> **Task**: Copy down word for word the lines running from the one that contains "You are a GUI" through the end of the items below, with both ends included.

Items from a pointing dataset

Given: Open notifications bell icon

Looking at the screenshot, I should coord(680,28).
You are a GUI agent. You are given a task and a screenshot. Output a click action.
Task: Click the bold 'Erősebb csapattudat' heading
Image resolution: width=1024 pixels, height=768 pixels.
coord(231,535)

> **Response to this task**:
You are a GUI agent. You are given a task and a screenshot. Output a click action.
Task: Click the bold 'Erősebb csapattudat' heading
Image resolution: width=1024 pixels, height=768 pixels.
coord(231,535)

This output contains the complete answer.